My goal is to have meaningful and delightful conversations. I have found this here and there on Twitter (and briefly but I have not found the enforced brevity or the firehose dynamics to be conducive to the sorts of interactions I desire. I hope that I will be able to attract some old friends to interact here, and that I will discover new people who have similar interests. Secondarily, I have always wanted to blog in order to have motivation to write, both because I enjoy it when I find reason to do it, and because I want to get better at it.

I chose Blogger ultimately because it is pretty old-school in a way that pleases me. (Hosted WordPress would be a similar option, but I didn't look into it.) I like that I have web interface to write posts in. I like that it is kind of a network, although I don't know whether that will benefit me or not (I still trust mainly in RSS). It seems to be more oriented toward writing than the reposting of memes, and toward social interaction rather than publishing and self-promotion. I had written off Blogger in the past because it was looking rather dated, but given my current interests and proclivities, that datedness may be exactly what I need (Google Plus integration notwithstanding).

Thursday, May 7, 2015

Review: The Willows

Like everyone else, I read this because H.P. Lovecraft praised it so highly. The theme is very much in the vein of Lovecraft, and the supernatural elements are treated very lightly, as is the case in the above-average Lovecraft stories. The Willows is a well-crafted tale, and given this single data point, I have to say that Blackwood is by far the better stylist.

Overall, I think weird fiction is not quite my thing. It comes close at times, but I much prefer Dracula, or the novels of Charles Williams. Worldview seems to play a big part in what we find frightening, or compellingly numinous.

Saturday, May 2, 2015

Review: Fools Rush In (Where Monkeys Fear to Tread)
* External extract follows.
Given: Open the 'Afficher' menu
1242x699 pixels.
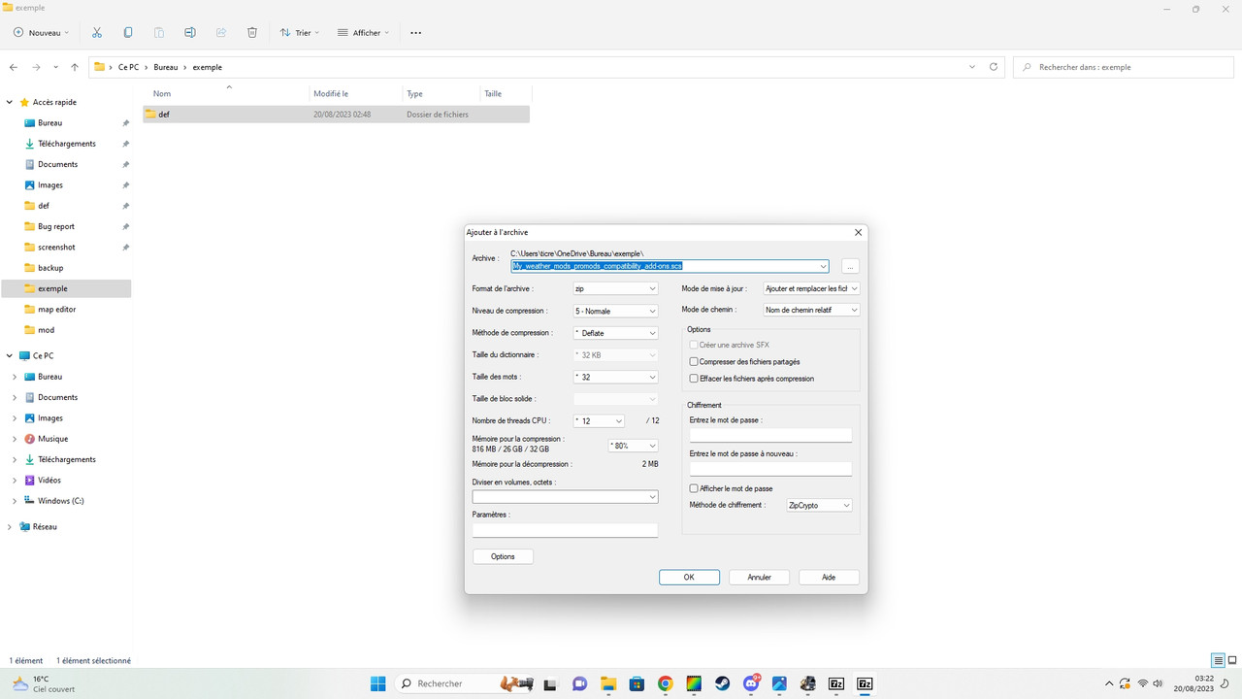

A nice collection of essays, although I believe I had read a few of this online before. They are also all about 7 or 8 years old, and while they are not entirely temporally bound, a number of them do address contemporary issues that have progressed in the interim. For instance, I have followed Trueman's ongoing criticism of evangelical celebrity culture for several years. In this book, I find that he was saying substantially similar things a few years before that, just with fewer high-profile scandals to make reference to.

The best part of the book in my opinion were the 3 essays on Rome, offering reflections from a visit to the Vatican, as well as an even-handed Protestant account of the disagreements that continue to separate evangelicals and Roman Catholics.